One of the most important qualities to seek in a partner is a willingness to listen. But in an era of constant interruptions, finding someone ready to put away their phone and focus on you is a tall order! Do you find it tough to tell what’s really happening behind those intense, unmoving, sometimes empty eyes? We’re here to help! Here are some questions to help you determine if your boyfriend is a great listener or just a CPR training torso.

 

How did you lovebirds meet?

A) Your barista accidentally gave him your latte, and the rest is meet-cute history!

B) You caught him staring at you during a mandatory health and safety summit at work and couldn’t help but return the attention.

 

 

When you moved into your new place together, he took charge of the big day by:

A) Completing physical tasks that required the use of his arms and legs.

B) Supervising silently.

 

You had a rough day at the office. When you get home from work, he:

A) Is ready with a bottle of wine and can’t wait to agree with you!

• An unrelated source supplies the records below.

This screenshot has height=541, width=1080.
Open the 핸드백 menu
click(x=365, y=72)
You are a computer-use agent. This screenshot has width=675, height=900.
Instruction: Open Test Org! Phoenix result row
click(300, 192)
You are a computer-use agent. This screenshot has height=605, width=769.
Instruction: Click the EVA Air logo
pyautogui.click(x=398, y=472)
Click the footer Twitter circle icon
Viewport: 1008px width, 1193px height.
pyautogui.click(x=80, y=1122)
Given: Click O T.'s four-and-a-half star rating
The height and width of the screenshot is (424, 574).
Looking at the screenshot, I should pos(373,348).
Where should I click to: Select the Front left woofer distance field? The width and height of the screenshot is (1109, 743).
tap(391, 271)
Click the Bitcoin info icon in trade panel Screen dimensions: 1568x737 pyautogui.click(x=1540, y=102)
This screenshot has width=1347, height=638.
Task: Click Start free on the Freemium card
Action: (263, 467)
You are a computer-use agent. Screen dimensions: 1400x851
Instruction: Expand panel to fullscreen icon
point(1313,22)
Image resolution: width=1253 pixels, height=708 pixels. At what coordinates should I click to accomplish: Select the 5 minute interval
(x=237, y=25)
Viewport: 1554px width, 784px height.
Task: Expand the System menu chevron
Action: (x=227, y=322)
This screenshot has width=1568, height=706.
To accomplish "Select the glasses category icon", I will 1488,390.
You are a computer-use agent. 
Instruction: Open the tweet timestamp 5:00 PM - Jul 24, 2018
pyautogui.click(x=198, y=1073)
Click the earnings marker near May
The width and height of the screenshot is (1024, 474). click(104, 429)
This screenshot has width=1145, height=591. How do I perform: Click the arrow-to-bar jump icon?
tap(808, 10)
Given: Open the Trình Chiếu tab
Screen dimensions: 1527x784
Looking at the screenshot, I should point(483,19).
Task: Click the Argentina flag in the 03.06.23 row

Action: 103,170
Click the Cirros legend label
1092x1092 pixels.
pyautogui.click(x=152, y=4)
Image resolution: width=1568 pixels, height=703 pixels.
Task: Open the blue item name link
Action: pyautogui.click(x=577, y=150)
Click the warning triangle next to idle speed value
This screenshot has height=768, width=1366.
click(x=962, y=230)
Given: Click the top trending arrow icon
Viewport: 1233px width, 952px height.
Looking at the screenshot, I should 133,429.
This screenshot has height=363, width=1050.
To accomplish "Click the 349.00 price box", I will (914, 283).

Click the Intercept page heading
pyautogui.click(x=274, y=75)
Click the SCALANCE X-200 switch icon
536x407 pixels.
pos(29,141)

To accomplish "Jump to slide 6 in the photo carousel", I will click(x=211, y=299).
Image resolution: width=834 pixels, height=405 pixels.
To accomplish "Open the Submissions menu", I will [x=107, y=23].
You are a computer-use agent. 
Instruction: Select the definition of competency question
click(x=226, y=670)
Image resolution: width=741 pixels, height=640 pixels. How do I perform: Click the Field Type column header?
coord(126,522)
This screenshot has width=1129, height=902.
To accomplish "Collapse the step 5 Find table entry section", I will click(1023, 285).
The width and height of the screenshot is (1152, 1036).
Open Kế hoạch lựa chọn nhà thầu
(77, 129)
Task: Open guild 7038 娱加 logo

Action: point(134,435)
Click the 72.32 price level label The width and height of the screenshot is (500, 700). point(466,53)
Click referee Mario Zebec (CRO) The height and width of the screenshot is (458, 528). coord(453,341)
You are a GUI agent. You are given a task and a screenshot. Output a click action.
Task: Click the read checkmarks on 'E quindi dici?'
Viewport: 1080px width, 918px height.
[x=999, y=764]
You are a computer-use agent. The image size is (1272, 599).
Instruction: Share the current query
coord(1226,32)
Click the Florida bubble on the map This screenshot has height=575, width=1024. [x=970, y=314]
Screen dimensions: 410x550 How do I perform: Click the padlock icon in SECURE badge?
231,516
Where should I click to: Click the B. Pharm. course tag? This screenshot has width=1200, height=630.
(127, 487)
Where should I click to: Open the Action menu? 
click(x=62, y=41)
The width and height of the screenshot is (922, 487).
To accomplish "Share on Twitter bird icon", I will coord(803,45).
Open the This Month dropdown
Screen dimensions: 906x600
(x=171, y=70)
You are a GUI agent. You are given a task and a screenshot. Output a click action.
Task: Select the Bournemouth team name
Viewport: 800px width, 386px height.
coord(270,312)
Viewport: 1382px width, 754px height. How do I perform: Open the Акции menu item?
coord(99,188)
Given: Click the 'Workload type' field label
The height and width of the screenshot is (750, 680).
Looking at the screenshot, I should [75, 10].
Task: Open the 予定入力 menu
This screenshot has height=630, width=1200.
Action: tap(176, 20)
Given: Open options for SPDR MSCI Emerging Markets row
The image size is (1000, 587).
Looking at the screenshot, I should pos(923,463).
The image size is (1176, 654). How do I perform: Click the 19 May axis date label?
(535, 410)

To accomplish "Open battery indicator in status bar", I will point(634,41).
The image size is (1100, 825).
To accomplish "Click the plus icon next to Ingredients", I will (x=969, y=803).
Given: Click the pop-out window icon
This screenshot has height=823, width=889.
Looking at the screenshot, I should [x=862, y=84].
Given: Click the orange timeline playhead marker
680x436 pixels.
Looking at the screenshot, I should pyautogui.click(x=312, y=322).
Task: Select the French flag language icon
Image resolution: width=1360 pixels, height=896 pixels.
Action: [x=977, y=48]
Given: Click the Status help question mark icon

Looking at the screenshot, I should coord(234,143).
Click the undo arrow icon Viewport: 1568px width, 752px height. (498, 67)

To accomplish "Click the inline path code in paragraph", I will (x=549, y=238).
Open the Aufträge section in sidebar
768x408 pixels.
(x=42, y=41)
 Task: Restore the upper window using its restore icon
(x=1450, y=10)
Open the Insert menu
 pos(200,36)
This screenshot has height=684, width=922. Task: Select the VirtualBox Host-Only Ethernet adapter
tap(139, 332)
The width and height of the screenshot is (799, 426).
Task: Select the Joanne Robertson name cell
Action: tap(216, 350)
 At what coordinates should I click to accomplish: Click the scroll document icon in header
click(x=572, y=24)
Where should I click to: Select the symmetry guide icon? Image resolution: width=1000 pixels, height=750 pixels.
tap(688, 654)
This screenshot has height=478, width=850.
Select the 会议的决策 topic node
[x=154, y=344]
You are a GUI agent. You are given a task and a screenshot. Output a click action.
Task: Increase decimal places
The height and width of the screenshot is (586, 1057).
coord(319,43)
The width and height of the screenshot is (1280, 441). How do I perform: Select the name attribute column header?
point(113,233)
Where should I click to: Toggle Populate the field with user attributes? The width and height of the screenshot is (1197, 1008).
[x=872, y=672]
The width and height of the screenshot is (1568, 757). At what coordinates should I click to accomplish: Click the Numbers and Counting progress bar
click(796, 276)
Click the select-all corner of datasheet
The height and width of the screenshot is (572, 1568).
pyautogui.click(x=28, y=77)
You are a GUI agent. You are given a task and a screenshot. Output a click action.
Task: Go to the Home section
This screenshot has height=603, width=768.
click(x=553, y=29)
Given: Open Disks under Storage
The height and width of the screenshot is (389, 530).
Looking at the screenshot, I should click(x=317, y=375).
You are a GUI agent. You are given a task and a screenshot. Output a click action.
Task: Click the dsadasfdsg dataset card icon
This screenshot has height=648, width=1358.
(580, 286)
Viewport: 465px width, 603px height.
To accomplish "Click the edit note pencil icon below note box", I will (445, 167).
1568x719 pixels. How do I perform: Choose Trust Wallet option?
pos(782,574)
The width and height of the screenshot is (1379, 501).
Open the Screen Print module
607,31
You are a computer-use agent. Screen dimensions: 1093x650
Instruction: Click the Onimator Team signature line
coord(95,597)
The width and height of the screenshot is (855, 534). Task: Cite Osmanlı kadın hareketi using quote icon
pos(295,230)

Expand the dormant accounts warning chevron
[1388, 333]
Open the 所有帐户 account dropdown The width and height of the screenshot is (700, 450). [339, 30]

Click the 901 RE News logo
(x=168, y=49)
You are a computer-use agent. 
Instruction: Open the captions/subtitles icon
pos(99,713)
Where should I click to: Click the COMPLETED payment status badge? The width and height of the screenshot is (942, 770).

B) Remains shirtless on the couch, where he’s been all day. And every day since you moved in together. He never really kisses back.

 

It’s Valentine’s Day! When you wake up that morning, you find him:

A) Rushing to meet you with a bouquet of your favorite flowers!

B) Partially naked on the floor in what seems to be a permanent state of surprise? Guess you really got him!

 

You decide to take the next big step in your relationship and get a pet. When your cat slips out of the apartment one afternoon, he:

A) Is already knocking on doors and making flyers to bring your little baby back home!

B) JUST SITS THERE. LIKE, IT’S YOUR CAT, TOO, WE MADE THIS DECISION TOGETHER AND NOW YOU’RE JUST CHECKED OUT LIKE, WHAT THE FUCK DUDE.

 

Results:

Mostly A’s: Congratulations! You have a guy who’s ready to listen regardless of how many times you repeat that story from your semester in Amsterdam. He’s a keeper!

 

Mostly B’s: Sorry, girl. Your boyfriend is most definitely a CPR training torso. The bad news is that he’s inanimate, has no appendages, and has been under a lot of other women. The worse news is that there are plenty of guys out there exactly like him! Resist those Zac Efron abs and search for someone who wants to hear all about you!